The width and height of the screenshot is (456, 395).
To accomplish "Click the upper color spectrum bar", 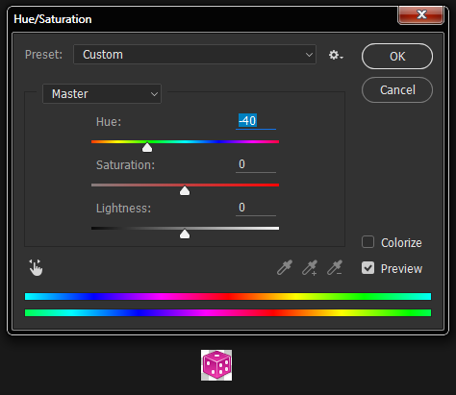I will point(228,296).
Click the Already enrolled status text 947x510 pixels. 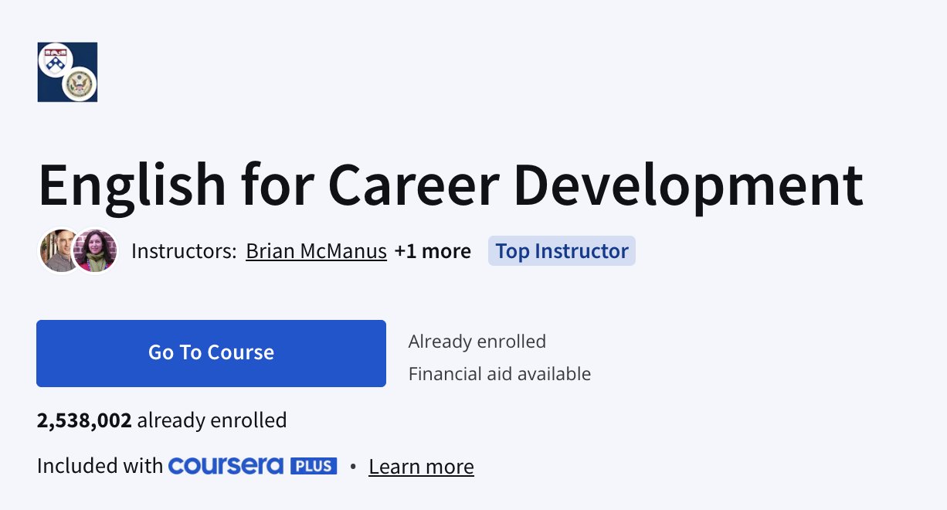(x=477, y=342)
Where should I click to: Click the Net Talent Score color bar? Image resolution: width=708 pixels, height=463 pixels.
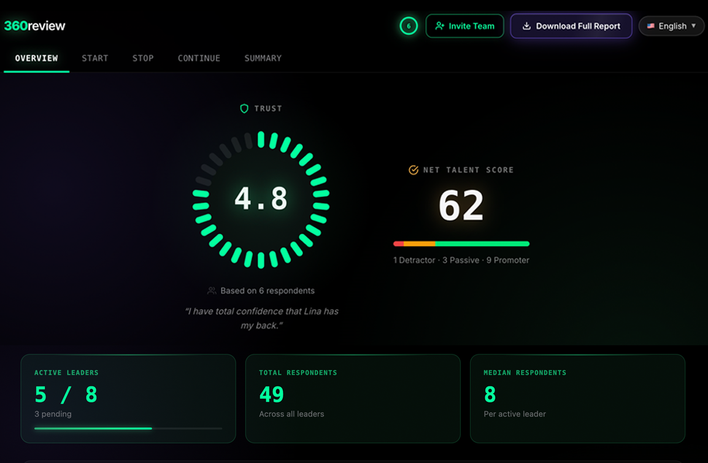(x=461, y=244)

========================================

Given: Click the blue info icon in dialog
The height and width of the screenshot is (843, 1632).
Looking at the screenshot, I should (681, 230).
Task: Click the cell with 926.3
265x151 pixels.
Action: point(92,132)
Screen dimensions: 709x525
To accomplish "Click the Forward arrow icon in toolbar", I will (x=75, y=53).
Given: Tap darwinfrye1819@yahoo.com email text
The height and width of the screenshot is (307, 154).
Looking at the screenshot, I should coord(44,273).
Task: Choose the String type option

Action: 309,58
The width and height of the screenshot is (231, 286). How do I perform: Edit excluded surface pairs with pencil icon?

========================================

WORK REQUEST
In the listing above, count every line that contains the word "Given" and give the number with no comment.

FINISHED EXERCISE
2